Monday, July 25, 2016

Creating Biodiversity

On Reddit, FlimFlamandFlamJam asks, "Let's say I bought 1,000 acres of monocropped farm land. What would be the best way to go about converting it back into land with a lot of biodiversity? And let's say it's just me and I don't have a team helping me."

My answer:

First question, is the land flat or hilly?

Second question, you say it's just you. Does that mean just your muscle power, you and any animals you can control, or you and some big machinery you can rent?

Because if it is just your own muscle power, I find 1/4 acre plenty to keep up with unless it was my full-time job, I couldn't even imagine 1000 acres. That said, and if your land is flat, the main thing you can do to increase biodiversity is just start introducing plants that you think will be useful. You can use mixes from places like Ernst Seeds if you want.

If the terrain is hilly, you can start in on a better option for increasing biodiversity: creating ponds. This is best done with the keyline system in any case, but if its just your own muscle power, this is critical.

With heavy machinery, you can go a little crazier, even on flat land. You still really need to pay attention to the contours, but you do have the opportunity to reshape them. In fact, the best thing you can do to increase the biodiversity of flat land is to change it into hilly land by creating hugelkulture beds. You can do this by hand, but on the scale of 1000 acres, it would take several person-lifetimes.
And when you make water features, swimming ponds where you can dive in from the shore are not exactly the best for biodiversity. You want to really emphasize the water's edge and make it as big as possible if you want to encourage biodiversity.

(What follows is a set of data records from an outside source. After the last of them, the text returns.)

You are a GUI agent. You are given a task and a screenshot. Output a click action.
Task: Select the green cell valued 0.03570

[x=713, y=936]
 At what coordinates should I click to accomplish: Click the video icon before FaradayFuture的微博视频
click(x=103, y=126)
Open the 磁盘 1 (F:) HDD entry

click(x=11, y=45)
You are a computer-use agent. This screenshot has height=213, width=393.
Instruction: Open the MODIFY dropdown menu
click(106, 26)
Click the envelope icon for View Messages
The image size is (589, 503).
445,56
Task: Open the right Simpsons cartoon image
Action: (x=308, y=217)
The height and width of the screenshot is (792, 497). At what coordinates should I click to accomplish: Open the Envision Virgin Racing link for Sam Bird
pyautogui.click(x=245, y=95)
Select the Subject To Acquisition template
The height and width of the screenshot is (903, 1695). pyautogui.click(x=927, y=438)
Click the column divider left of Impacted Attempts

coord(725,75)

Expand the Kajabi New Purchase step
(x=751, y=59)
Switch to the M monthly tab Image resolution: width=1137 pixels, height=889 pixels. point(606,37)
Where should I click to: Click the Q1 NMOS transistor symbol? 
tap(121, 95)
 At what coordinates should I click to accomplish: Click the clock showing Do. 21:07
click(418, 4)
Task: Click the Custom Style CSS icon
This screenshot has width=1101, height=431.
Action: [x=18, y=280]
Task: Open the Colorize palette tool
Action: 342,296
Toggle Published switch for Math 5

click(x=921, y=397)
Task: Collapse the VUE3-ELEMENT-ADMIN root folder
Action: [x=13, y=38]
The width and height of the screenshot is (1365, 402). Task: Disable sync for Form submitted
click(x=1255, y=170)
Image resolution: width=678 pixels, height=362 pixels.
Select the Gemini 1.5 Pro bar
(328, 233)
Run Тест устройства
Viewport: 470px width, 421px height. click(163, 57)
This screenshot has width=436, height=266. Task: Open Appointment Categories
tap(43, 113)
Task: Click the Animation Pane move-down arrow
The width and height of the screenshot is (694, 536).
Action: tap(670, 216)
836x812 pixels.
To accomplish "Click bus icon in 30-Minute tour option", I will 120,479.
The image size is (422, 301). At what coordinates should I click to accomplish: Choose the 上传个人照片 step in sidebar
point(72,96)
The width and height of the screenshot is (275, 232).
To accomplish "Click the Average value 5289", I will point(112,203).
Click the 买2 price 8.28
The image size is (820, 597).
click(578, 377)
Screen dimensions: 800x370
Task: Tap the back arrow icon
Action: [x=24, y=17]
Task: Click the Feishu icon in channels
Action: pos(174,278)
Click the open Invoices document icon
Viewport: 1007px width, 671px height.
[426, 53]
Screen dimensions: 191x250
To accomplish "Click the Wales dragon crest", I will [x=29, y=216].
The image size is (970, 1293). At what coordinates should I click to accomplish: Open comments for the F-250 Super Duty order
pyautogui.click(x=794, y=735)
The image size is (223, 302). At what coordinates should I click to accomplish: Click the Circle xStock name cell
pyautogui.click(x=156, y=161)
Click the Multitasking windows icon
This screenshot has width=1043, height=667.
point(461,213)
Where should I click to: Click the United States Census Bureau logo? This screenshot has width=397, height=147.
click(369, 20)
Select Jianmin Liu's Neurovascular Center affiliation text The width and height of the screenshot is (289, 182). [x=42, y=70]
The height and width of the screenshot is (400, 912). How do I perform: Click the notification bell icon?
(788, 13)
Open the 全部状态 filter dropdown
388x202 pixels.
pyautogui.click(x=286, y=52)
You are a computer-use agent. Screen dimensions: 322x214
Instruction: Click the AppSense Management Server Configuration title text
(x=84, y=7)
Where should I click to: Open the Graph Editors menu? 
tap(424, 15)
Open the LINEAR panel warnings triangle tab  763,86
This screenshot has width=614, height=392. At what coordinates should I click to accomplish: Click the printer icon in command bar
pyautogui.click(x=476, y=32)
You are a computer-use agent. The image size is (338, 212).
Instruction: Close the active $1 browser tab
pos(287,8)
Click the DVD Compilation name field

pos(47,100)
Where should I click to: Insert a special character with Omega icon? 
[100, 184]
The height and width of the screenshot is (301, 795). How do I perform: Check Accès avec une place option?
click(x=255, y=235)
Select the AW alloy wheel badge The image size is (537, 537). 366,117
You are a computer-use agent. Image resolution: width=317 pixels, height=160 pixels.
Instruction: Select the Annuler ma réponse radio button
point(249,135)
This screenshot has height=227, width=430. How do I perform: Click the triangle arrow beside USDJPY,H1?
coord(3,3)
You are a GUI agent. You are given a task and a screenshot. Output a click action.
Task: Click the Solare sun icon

If you have animals, you have the opportunity to do more than just your muscles, but not as drastic as large machines. One thing you can do is look at abandoned areas nearby and see what takes over, and then figure out what will graze on that. That will help keep things in balance without requiring your constant attention. (But don't just graze willy-nilly, or they just might avoid the thing that tends to take over.)